GitHub issue: https://github.com/eventide-project/messaging/issues/5
Looking Ahead to v3 Horizon
The Eventide v3 product generation is too far off the planning horizon for the moment to commit to specific features, but here are a couple of endeavors that are likely candidates:
Drop Support for the Event Store Database
Even though the [Event Store database] figures prominently in Eventide’s history, it hasn’t been of much interest to users since the release of Eventide’s Postgres implementation.
As of this date, there are no longer any active customer deployments of Eventide’s Event Store implementation. Everyone using Eventide heads straight for the Postgres implementation for it’s ease of developer experience and the breadth of its support by cloud providers like AWS, Google, and Heroku.
And, if we’re going to be completely honest about it, we don’t even maintain the Event Store implementation any more.
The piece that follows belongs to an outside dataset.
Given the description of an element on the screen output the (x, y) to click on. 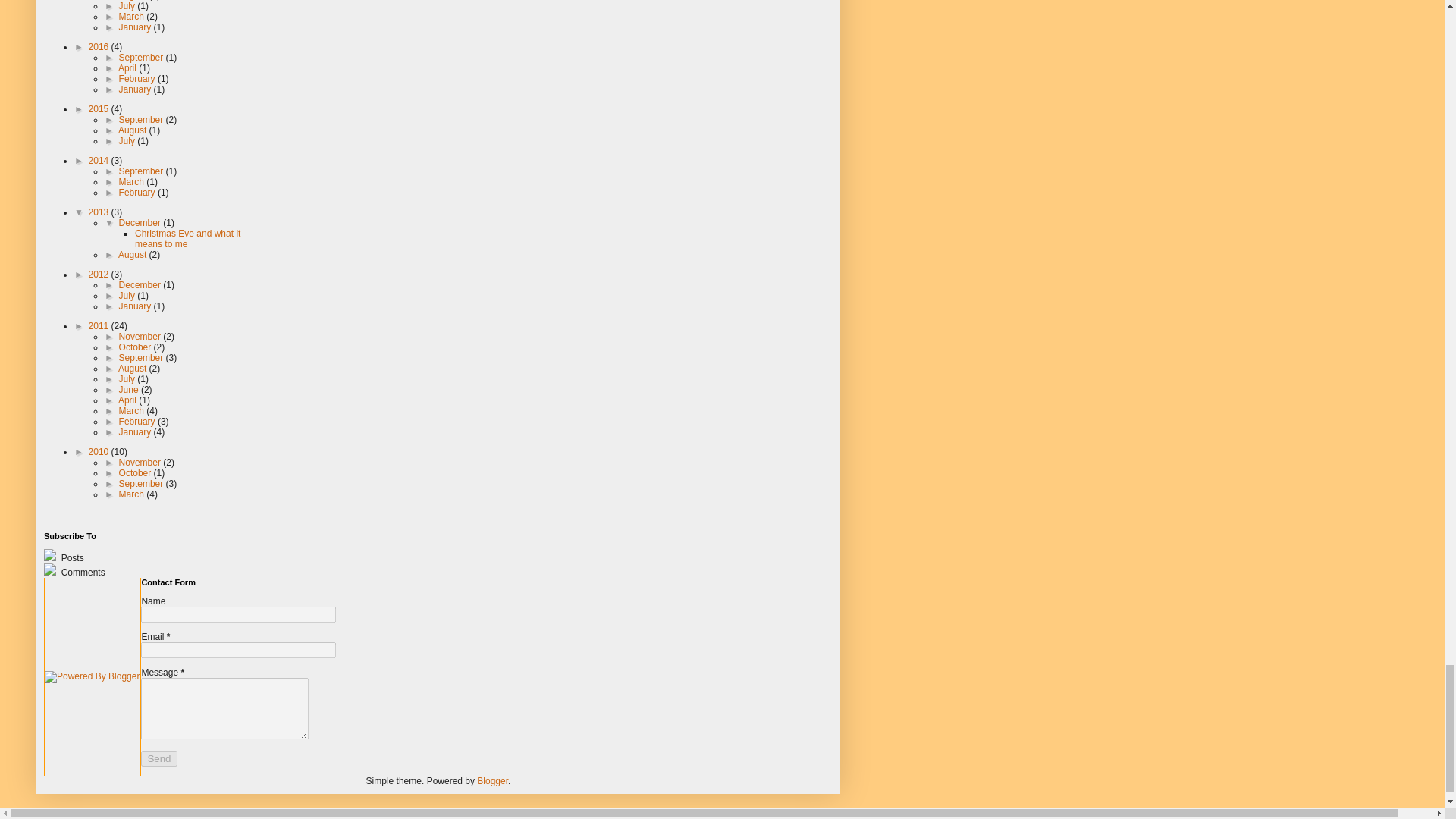
Send (158, 758)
If anybody wanted to use it, we could bring it back up-to-date quite quickly, but there simply hasn’t been any demand to do so.
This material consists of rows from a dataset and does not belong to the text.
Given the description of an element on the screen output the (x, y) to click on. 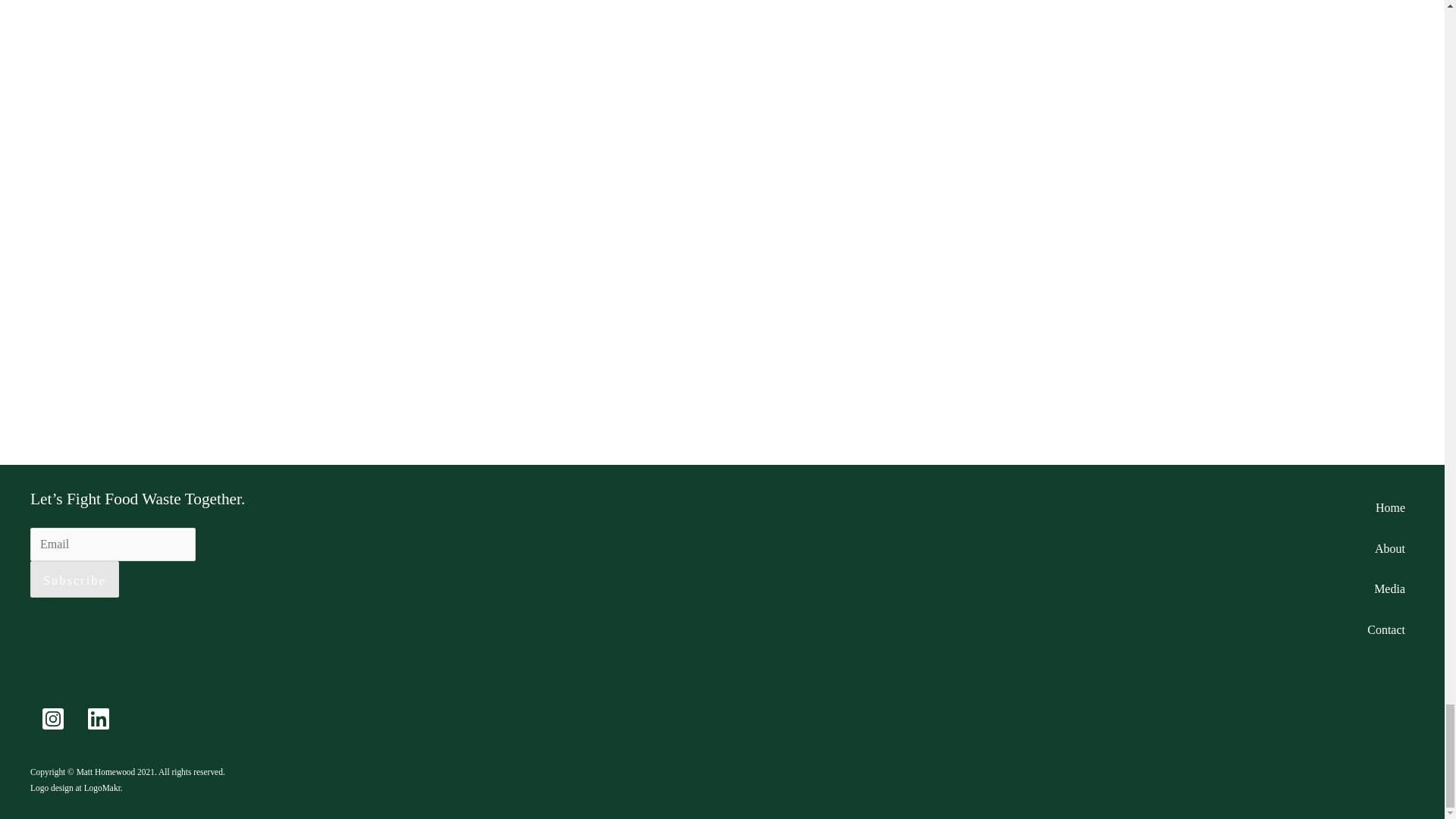
Media (1389, 588)
Subscribe (74, 579)
Home (1390, 507)
Contact (1385, 629)
About (1389, 548)
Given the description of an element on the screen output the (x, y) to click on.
We’ve heard that the Event Store team might be working on something new, and we look forward to seeing them make progress on a new product. Their work has been instrumental in our understanding, and anything new that comes out of the Event Store shop deserves serious consideration.
Removal of Storage Backend-Specific Namespaces
This one goes hand-in-hand with the removal of support for the Event Store database. When that happens, the existence of the Postgres
namespace (ie: MessageStore::Postgres
, Consumer::Postgres
, etc) will be largely superfluous and nonsensical.
The namespaces and libraries will be consolidated into the root namespaces (eg: MessageStore
). The legacy database platform-specific namespaces will be supported for backward compatibility purposes only.
Replace the Actor Implementation with Native Ruby Concurrency
By the time Eventide v3 ships, it’s quite possible that the Ruby team will have finalized Ruby’s next generation concurrency primitives, and their intended approach for using fibers and guilds will have been solidified.
If the stars align, we might see a replacement of Eventide’s actor library, ntl-actor, by Nathan Ladd, with Ruby’s own concurrency tools.